Geoff Huntley coined the term Ralph to describe AI agents replacing humans in workflows. Ralph is the AI doing human work.

The Doubt Loop is different. It is AI checking AI. It assumes that AI agents are useful but unreliable. It builds reliability through redundancy and adversarial verification.

Ralph and The Doubt Loop are complementary patterns. Ralph describes the replacement of human workers with AI agents. The Doubt Loop describes how to make those agents trustworthy.

Practical Implementation

What you need: Two AI coding agents that can access the same codebase. I use Claude Code as my builder and Codex (or a second Claude Code instance) as my auditor. Both run in the same directory.

The workflow:

  1. Work with your builder agent normally
  2. When the builder claims completion, copy its claims
  3. Open a second terminal in the same directory
  4. Paste the claims and add: "Audit and validate these claims. Find the gaps."
  5. Copy the auditor's findings back to the builder
  6. Let the builder fix the issues
  7. Repeat until the auditor finds nothing significant

As you refine the pattern, consider codifying it. Add instructions to your CLAUDE.md (or equivalent) so the builder automatically generates auditor-ready summaries with file paths, line numbers, and specific claims.

The human stays in the loop as the router, copying prompts and results between agents. This is deliberate. You maintain oversight while the agents do the verification work.

Results

I have used The Doubt Loop to build Knowmler, a content analysis platform. The codebase is more stable with the loop than without it. Features work more reliably. Edge cases are handled more consistently. Potential security issues are more likely to be caught before deployment.

Some specific catches from auditor runs (pre-deployment):

  • Race conditions in queue processing that would have caused data loss
  • Missing null checks that would have crashed the frontend
  • Authentication bypasses that would have exposed user data
  • State management bugs that caused stale UI
  • Error handling gaps that would have left users with blank screens

Each of these was in code that the builder had declared complete.

A Performance Review

In some ways, The Doubt Loop is Claude's performance evaluation. And the evidence tells me that Claude, as capable as it is, still has a long way to go to achieve a "meets expectations" rating. Right now it is in "needs improvement" territory.

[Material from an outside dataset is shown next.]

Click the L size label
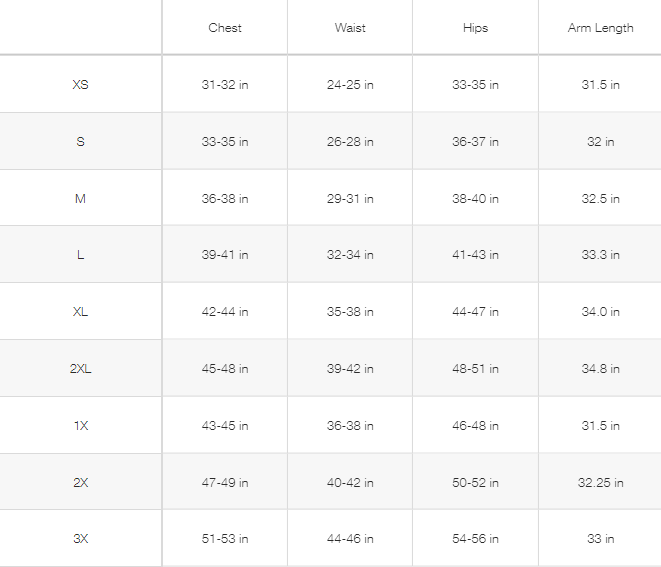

To be clear: Claude is above the level I expected from a frontier model. When mistakes are surfaced, it corrects them with relentless pursuit. It turns the code over and over until the problem is fixed. It does not show frustration. It does not lose motivation. It has an amazing attitude.

But it has a strange relationship with the truth. It tells me what I want to hear instead of what I need to hear. It declares victory before the battle is won. It needs an external voice to surface what it already knows but will not say.

So I will continue evaluating Claude this way. The day the auditor agent consistently finds no issues on the first pass, in a real mix of features and refactors, is the day Claude's performance evaluation will reach "meets expectations." Maybe even "exceeds expectations."

Until then, I will keep hearing those three familiar words after most audits:

"You're absolutely right."

The Meta Moment

I am going to run this blog post through The Doubt Loop.

An auditor agent will review this article and find gaps. Claims I made that are imprecise. Arguments that need strengthening. Examples that could be clearer. I will fix them.

If you are reading this, the pattern worked. The auditor found something, or helped strengthen what was already there. That has been the pattern so far.

Limitations and Caveats

This is a practical workflow, not a controlled study. The results above come from my own projects, with small sample sizes and varying complexity.

Two agents are not fully independent if they share the same model, tools, and context. Correlated errors happen. The loop reduces risk, but it does not eliminate it.

Use this as an additional layer, not a replacement for tests, code review, or security checks. The loop is a bias-correction tool, not a guarantee.